LR_gpd_pathfilename = /home/kinfai/3seq/IDP_0.1/test_data/no53primer_LR.gpd

	# or
	# 2. Long-read alignments on reference genome in PSL format (BLAT output format). 
	# If the PSL file only contains unique alignment for each long reads, then set psl_type = 1. Otherwise, set psl_type = 0

LR_psl_pathfilename = /home/kinfai/3seq/IDP_0.1/test_data/no53primer_LR.fa.psl
psl_type = 1
     
	# or
	# 3. Long reads in FASTA format (LSC corrected data is preferred) and reference genome in FASTA format. 
	# IDP will run BLAT to align long reads to reference genome.
	# (Optional) If primer sequence at 5' end (five_primer) or 3' end (three_primer) is input, IDP can trim the primer sequences off.
	# Primer sequence must be homopolyer compressed.
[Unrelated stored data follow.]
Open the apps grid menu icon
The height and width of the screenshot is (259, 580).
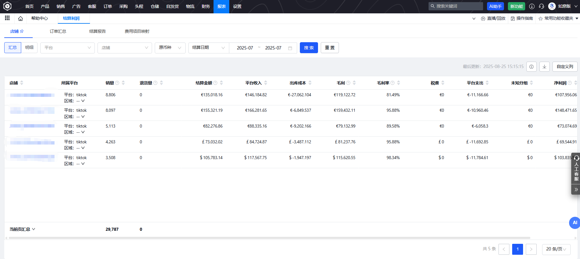[x=7, y=18]
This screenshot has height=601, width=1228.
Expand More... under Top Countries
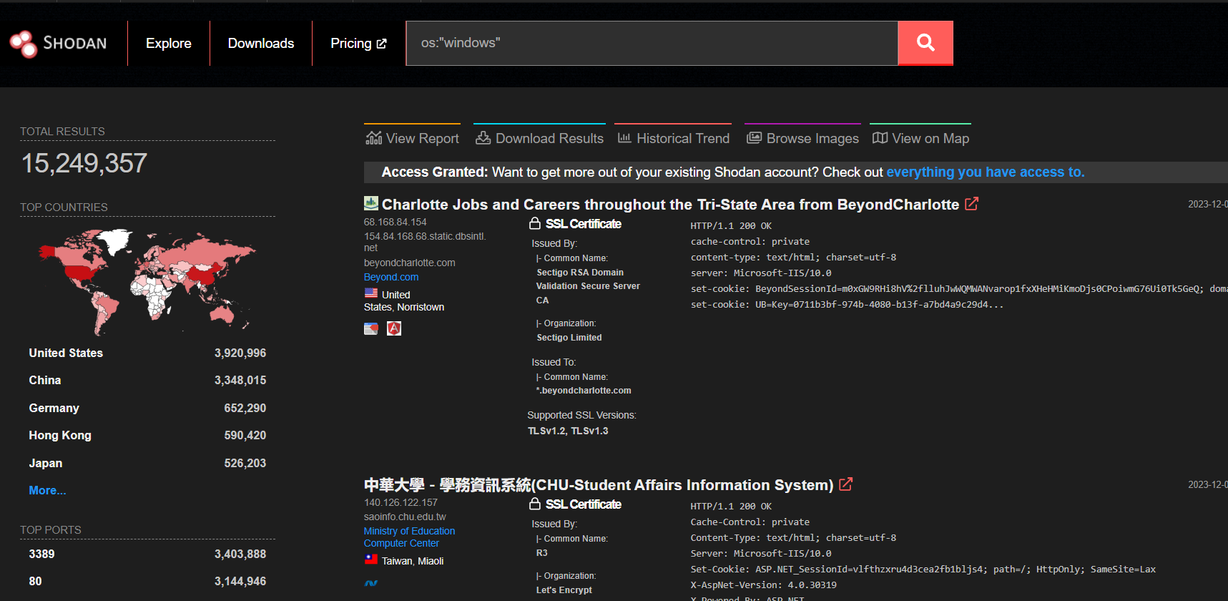tap(47, 490)
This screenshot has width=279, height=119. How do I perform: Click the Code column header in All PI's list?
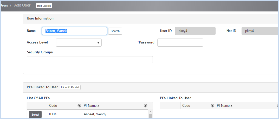(53, 106)
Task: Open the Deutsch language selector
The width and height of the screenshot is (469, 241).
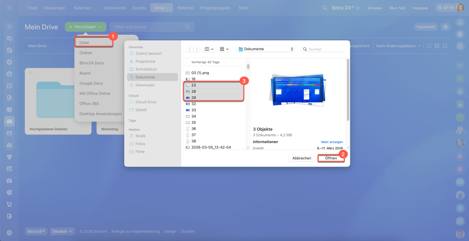Action: point(62,231)
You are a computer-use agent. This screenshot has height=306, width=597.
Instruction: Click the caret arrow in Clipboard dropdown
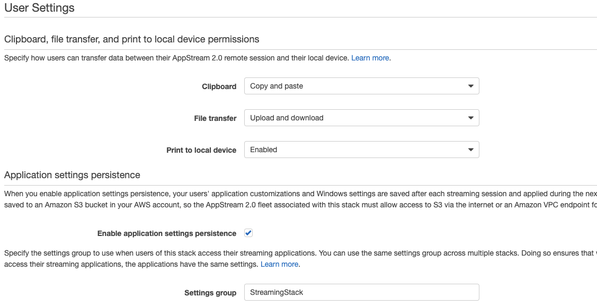(x=470, y=86)
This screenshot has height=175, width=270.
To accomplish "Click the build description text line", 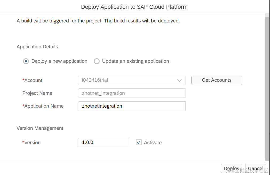I will pyautogui.click(x=98, y=21).
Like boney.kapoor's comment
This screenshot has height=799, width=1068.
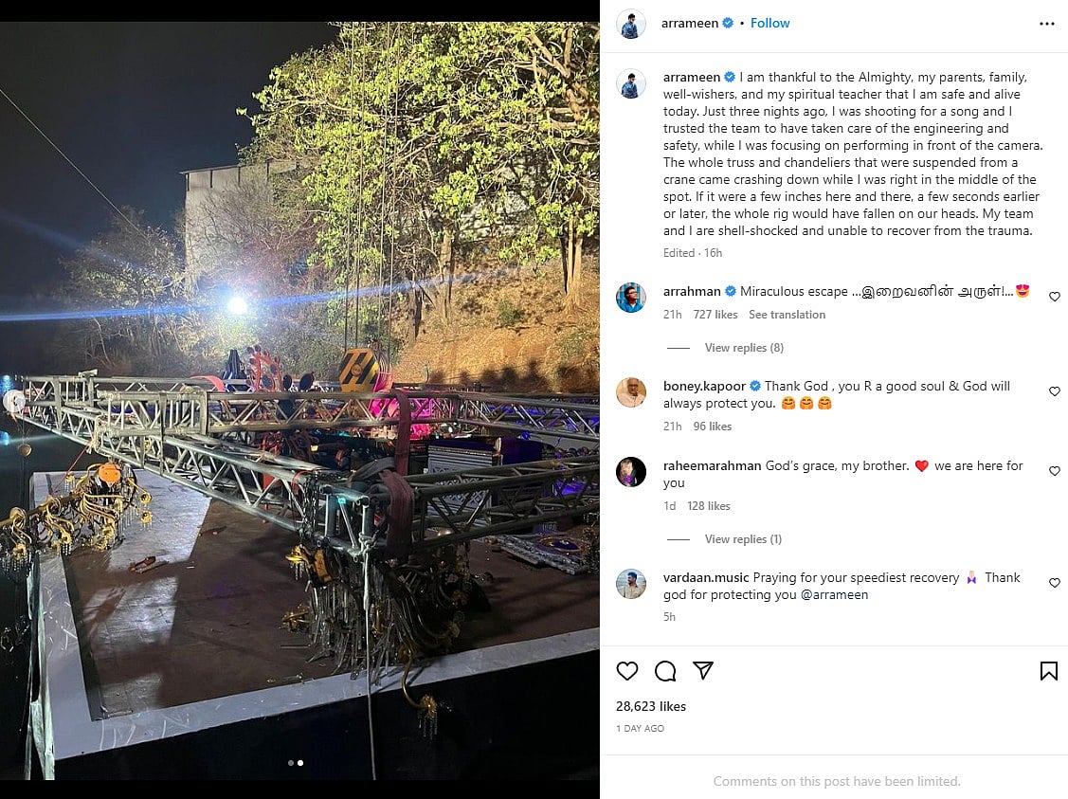click(x=1054, y=391)
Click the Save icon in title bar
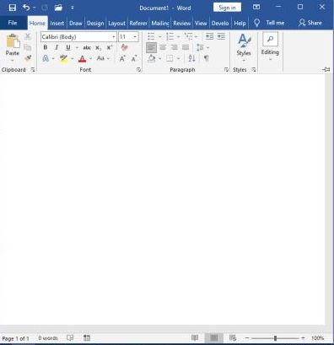This screenshot has width=334, height=345. [13, 8]
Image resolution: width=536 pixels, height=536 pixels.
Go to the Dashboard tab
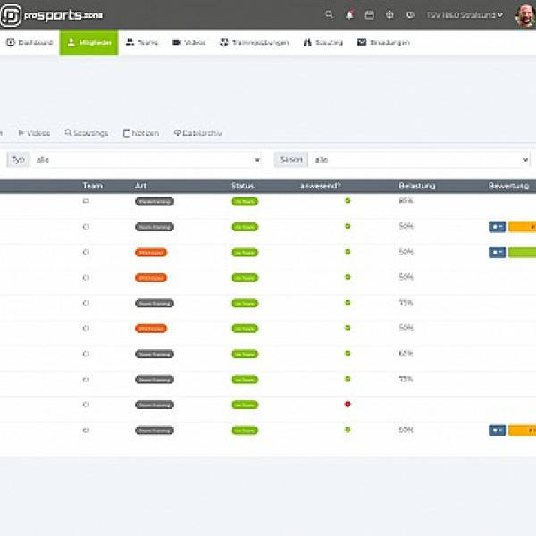[x=29, y=42]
E.g. the original sequence is AACCCTTGGGG, then you should input ACTG 
	
LR_pathfilename = /home/kinfai/3seq/IDP_0.1/test_data/test.fa
genome_pathfilename = /home/kinfai/3seq/IDP_0.1/test_data/genome.fa
five_primer = AGTACTCTG
three_primer = CGCAGAGTAC
	

Input files: short reads

Two short read data are REQUIRED: 1. alignment in sam format, and 2. junction detection in bed format.

The file locations and their format should be set in run.cfg file.

You can generate these two files very easily from SpliceMap or the other RNA-seq aligners, such as Tophat and MapSplice. At the moment, IDP only supports junctions in the format produced by SpliceMap

##
# Short reads files
# You can input two short-read data: 

SR_jun_pathfilename = /home/kinfai/3seq/IDP_0.1/test_data/junction_color.bed
SR_sam_pathfilename = /home/kinfai/3seq/IDP_0.1/test_data/good_hits.sam

Output files

There are four output files: isoform.gpd, isoform.exp, isoform_detection.gpd, isoform_prediction.gpd in output folder:

Execution Time

The following execution times are guesstimates based on the running times on our servers with 20 threads. These figures will greatly differ based on your data size and your system configuration.